Seems to work fine. Clip is nice and tight, too.






I tested it with the S2 as well, and it works great.


----------



## carrot (Oct 21, 2008)

Marduke said:


> PS.
> What are the chances of getting a few pics of the S1 and S2 lined up with some other common AAA lights, such as the Arc, E01, LOD, LF2, LF2X, etc.?



I don't have an E01 or any LF's. Tomorrow night my friend should be visiting, so I will snap a pic of the Arc, E01, S1 and S2 then.

Edit:
After running down the battery on the S2 I noticed this:


> One caveat with the S2 is that if the (alkaline) battery has been sufficiently drained it can still put out light but if you turn it off then turn it back on it will refuse to light until the battery has recovered a bit. A little disconcerting, although expected on a high-drain AAA flashlight. This effect should be far less pronounced on other chemistries like NiMH and Lithium.



I just added that to the main review.


----------



## HoopleHead (Oct 21, 2008)

great review, you need to do these more often


----------



## Any Cal. (Oct 21, 2008)

Thanks for the review. The lights are interesting, due to their clips, clickies, and stainless head. It does seem though, that the runtime specs are closer to old Lux lights than anything with a Cree. They do look nice enough to be used as a host, but I doubt I would buy one knowing their specs.


----------



## Marduke (Oct 21, 2008)

It looks like the runtime specs for the S1 and S2 are for alkaline. Even if they were advertising OTF lumens (who knows, only time and an IS will tell), 35 lumens for 45 minutes is awfully low, and would have to be a hideously inefficient circuit. That is, unless that is the alkaline runtime, which should be spot on. With NiMH or L92's, I would expect at least twice that much.


----------



## carrot (Oct 21, 2008)

HoopleHead said:


> great review, you need to do these more often


I don't like to write reviews about the same light everyone else has written dozens of reviews about and seen dozens of times. I like writing about new things that not many people have seen... Maybe I'll write a review about the McLux PD... or Petzl E+Lite next? Maybe a Milky Mod...


----------



## Splunk_Au (Oct 21, 2008)

FYI, those are just rebranded Fenix lights... so basically they're kinda the same dozens


----------



## carrot (Oct 21, 2008)

Splunk_Au said:


> FYI, those are just rebranded Fenix lights... so basically they're kinda the same dozens


Not really... I could go on to say Ultrafire and Superfire and Trustfire and Fenix and Olight and Eagletac are all the same but they aren't... I would consider them rebranded if all Leatherman did was take some lights and stamp their name on it but that's not the case here. I consider them better than their counterparts, if only due to small changes.


----------



## Splunk_Au (Oct 21, 2008)

Why would you call Fenix, Olight and Eagletac the same if they both look and have different circuits?
These on the other hand share the same electronics as Fenix, in addition to looking similar.


----------



## carrot (Oct 21, 2008)

Why do I have to argue over things that I already went over in my review?

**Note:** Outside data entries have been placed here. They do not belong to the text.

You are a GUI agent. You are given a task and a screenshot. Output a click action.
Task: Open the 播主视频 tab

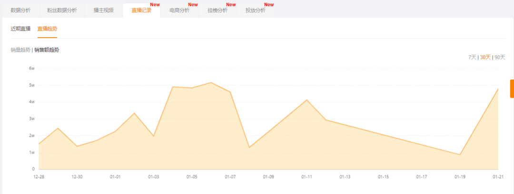(103, 10)
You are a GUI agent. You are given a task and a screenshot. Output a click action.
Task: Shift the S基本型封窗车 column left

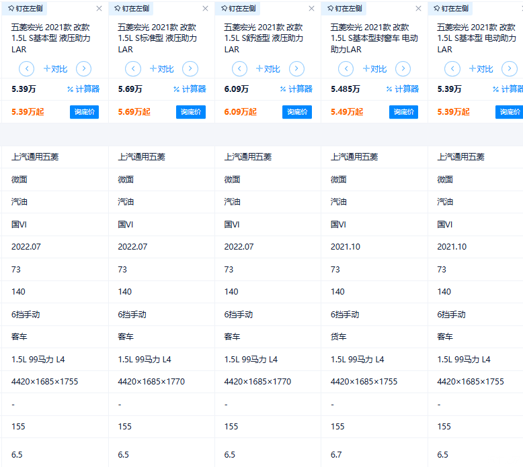click(346, 69)
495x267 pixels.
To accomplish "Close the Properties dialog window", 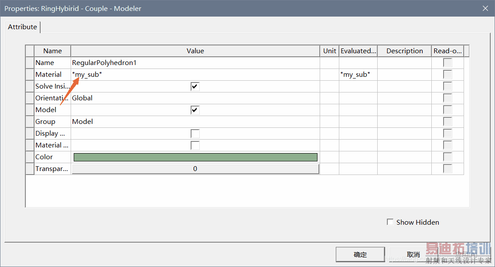I will point(485,8).
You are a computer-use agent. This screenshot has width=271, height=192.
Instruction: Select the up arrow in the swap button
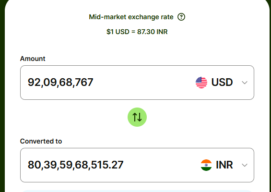[135, 117]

I consider them different enough from Fenix to be interesting. As I recall, Fenix does NOT offer any AAA lights with clickies, still has NOT released a 123 light with a pocket clip, and insists on including ridiculous modes like strobe and SOS. Does that sound like the exact same electronics to you? Even if they are running different firmware, that is difference enough. If you recall (you probably don't), Henry of HDS lights used to sell the Basic and Ultimate lights for vastly different prices, and the only difference was firmware. Nobody complained. That speaks to me the importance of firmware. 

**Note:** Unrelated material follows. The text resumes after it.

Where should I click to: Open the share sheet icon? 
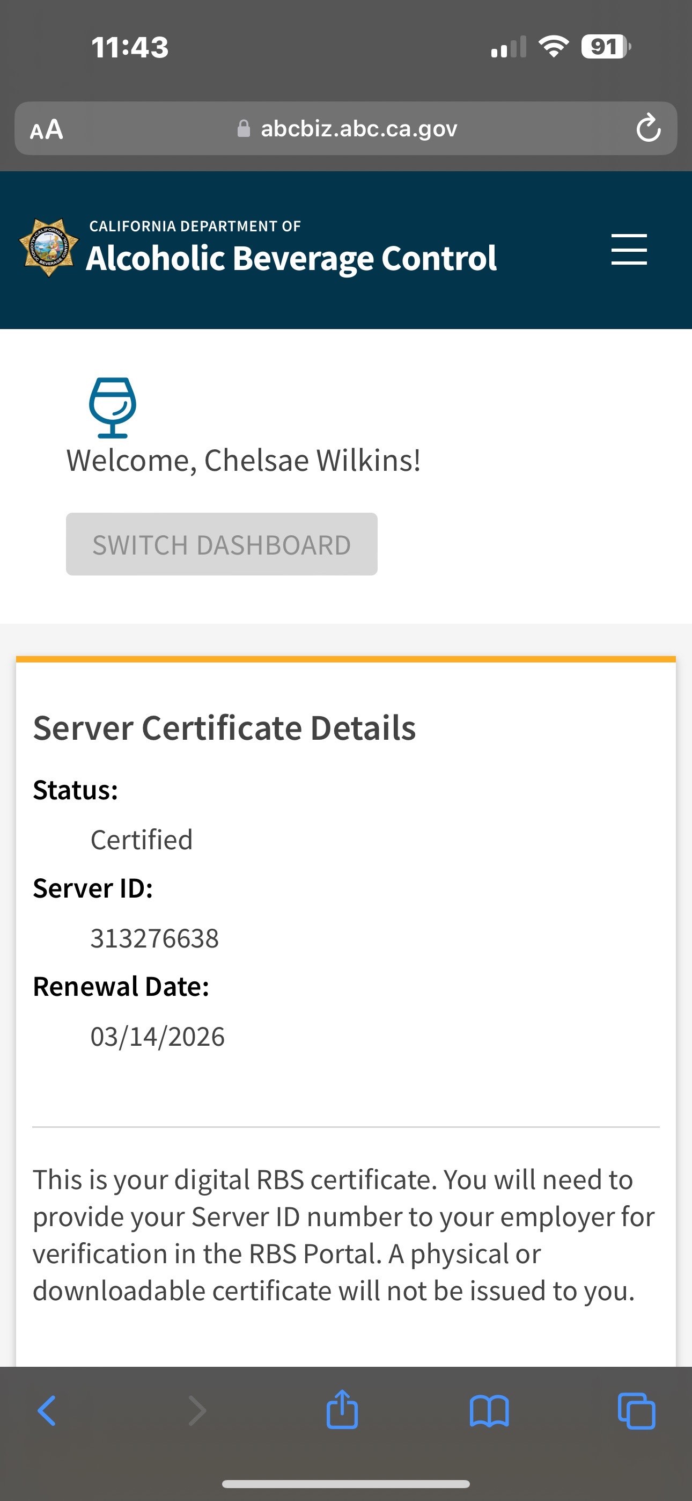342,1410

Fenix also does not offer a stainless steel bezel which is better due to resisting deformation, which a lot of people have experienced by dropping their light. To me that says that this is more than a rebrand, which you would have noticed if you'd read my review, and to me, that differentiates them as products in my mind as much as I would ones across completely different manufacturers. Since you seem to have glossed over the details that I paid the most attention to, you are just wasting my time with semantics.

Also, if you ask me, screwing down and unscrewing the bezel to switch modes, while a great UI is just a recipe for disaster seeing how the light engine is screwed into those same threads. I have on several occasion received lights that would refuse to stay in turbo/high mode.

Stop wasting my time.


----------



## nerdgineer (Oct 21, 2008)

Splunk_Au said:


> FYI, those are just rebranded Fenix lights...

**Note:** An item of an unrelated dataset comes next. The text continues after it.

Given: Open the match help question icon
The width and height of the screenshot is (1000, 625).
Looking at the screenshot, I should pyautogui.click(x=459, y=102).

So Fenix has a clicky AAA coming? and SS bezels and new pocket clips? That would be nice and I would consider it a _*plus *_for Leatherman to use Fenix innards - but do you _know _this or is this just a supposition?

Also...prices?


----------



## Cavediver (Oct 21, 2008)

carrot said:


> Honestly, I can't find anything to really dislike about these lights. Simple UI, seemingly durable, bright, pocket clips, tailstanding... all of the things I like in an EDC light and these have them.
> 
> FWIW, I moved the disclaimer to the top. *I would, of course, hope that my reputation for (mostly) reliable information supersedes any doubts as to my bias.* Perhaps my viewpoint is biased because I received complementary lights, or perhaps Leatherman sent me the best of the batch, and if anyone believes criticism or comment is missing from my review I will be happy to take it under consideration.


 
Carrot,
Thanks for the review. It sounds like this light is exactly what I was looking for. While I've talked myself into buying a Fenix as my first "real" pocket light, one of these won't be far behind.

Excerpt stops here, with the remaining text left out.